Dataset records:

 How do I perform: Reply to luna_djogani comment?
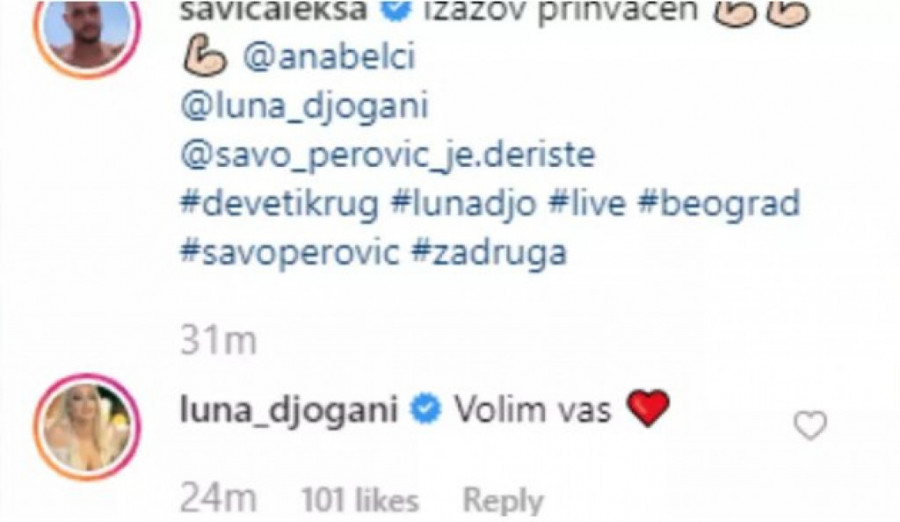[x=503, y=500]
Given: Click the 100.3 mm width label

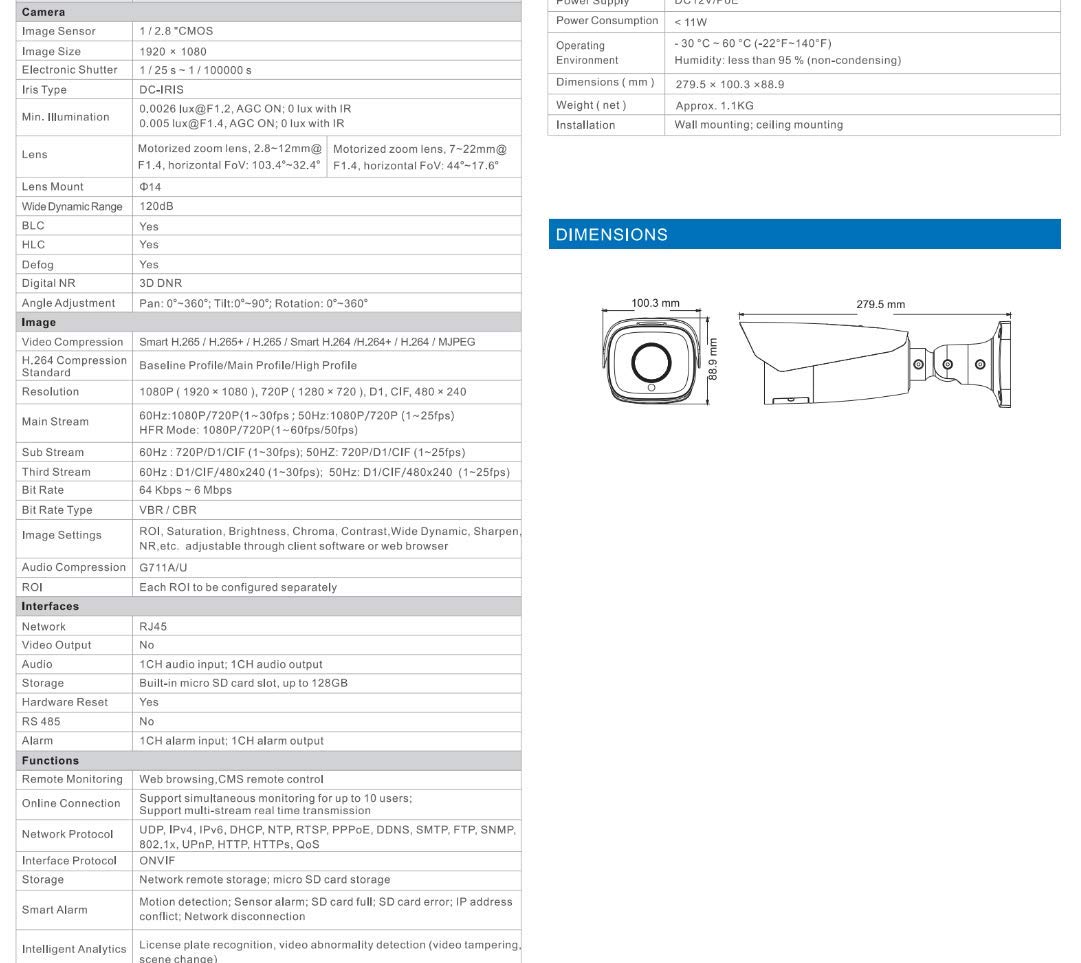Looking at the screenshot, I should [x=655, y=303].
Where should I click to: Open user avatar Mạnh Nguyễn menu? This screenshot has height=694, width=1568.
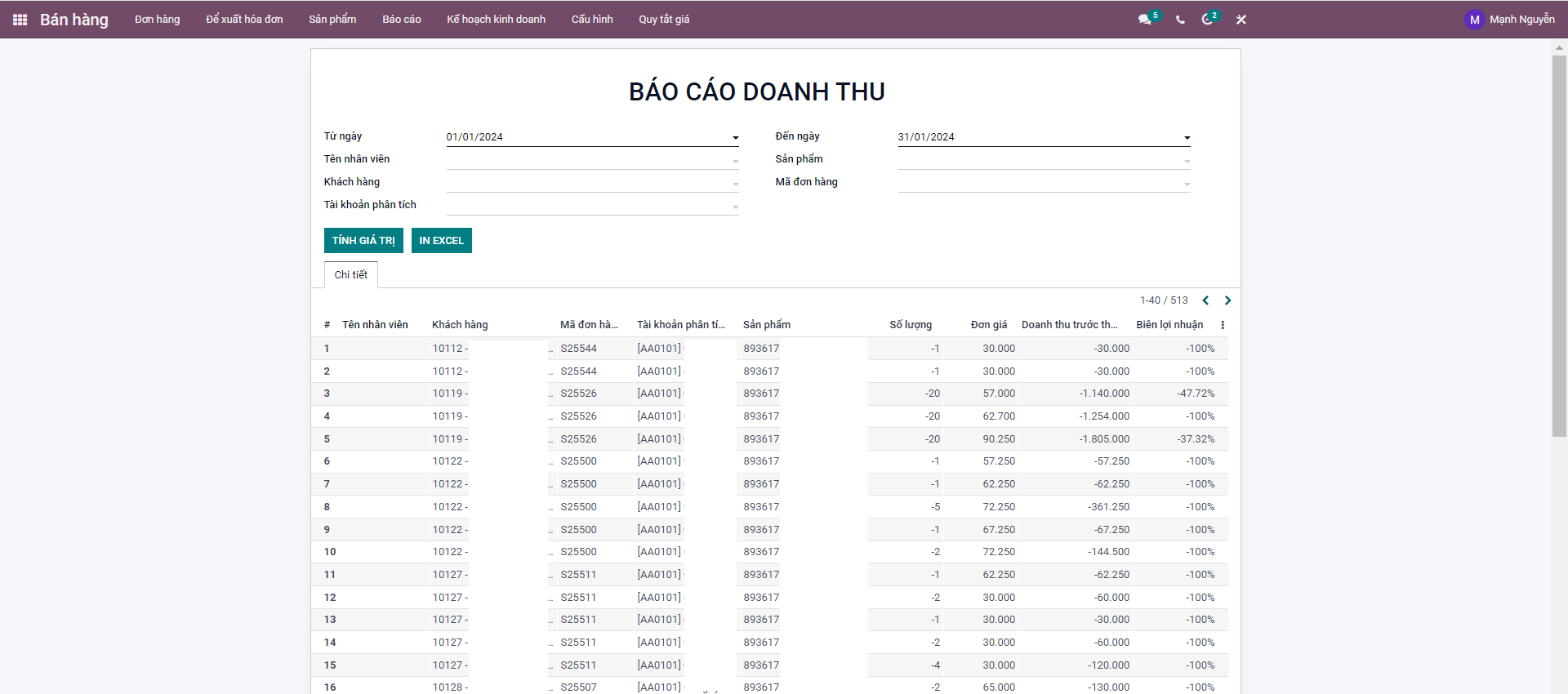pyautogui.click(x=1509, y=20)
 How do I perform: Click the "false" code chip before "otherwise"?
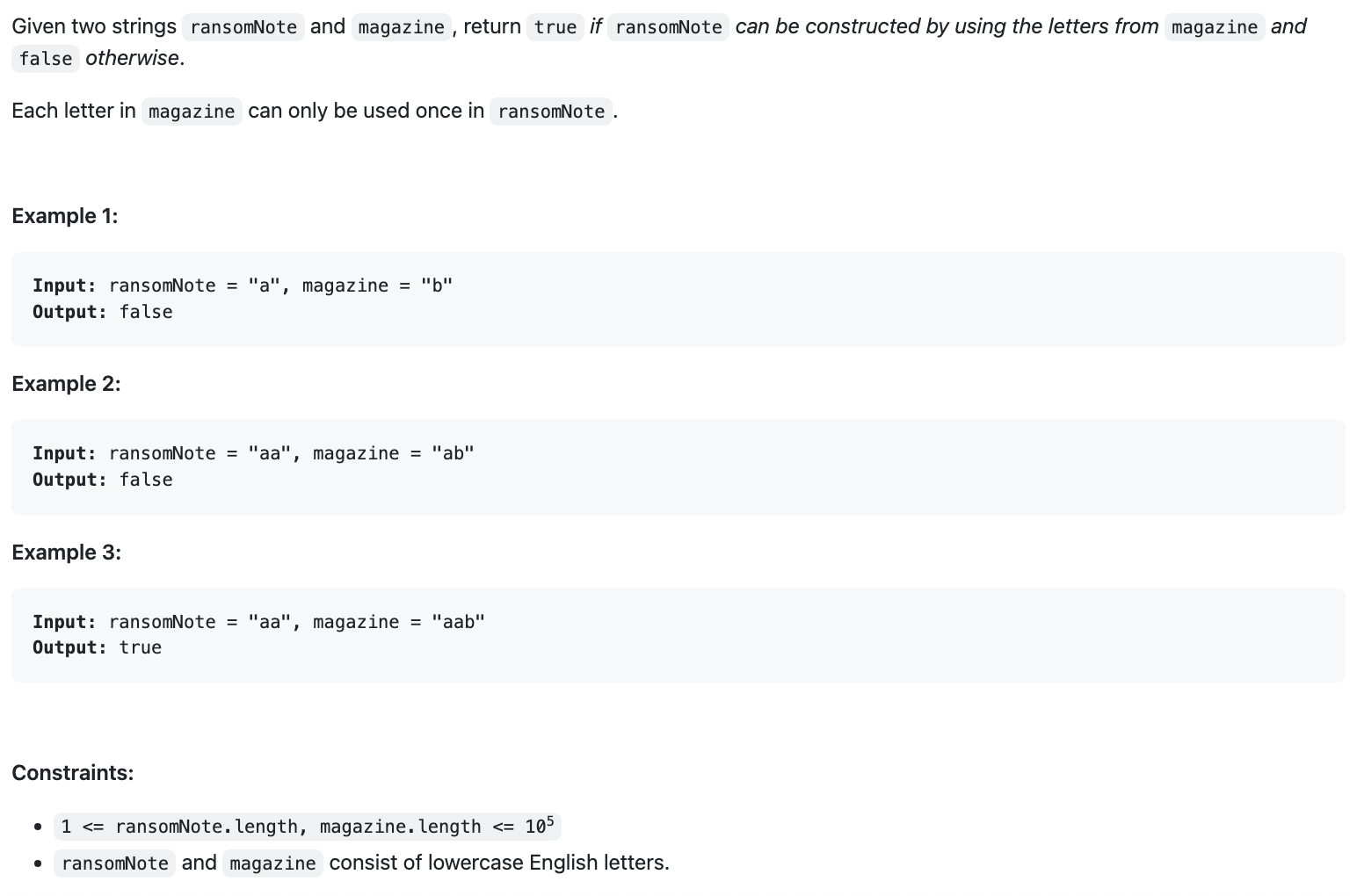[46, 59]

◆ Exercise prompt
Once the line containing "How do I perform: Click" has been found, write out exactly that line and each one after it through the end of the data, leaving out every picture.

◆ Solution for this problem
 How do I perform: Click the "false" code chip before "otherwise"?
[46, 59]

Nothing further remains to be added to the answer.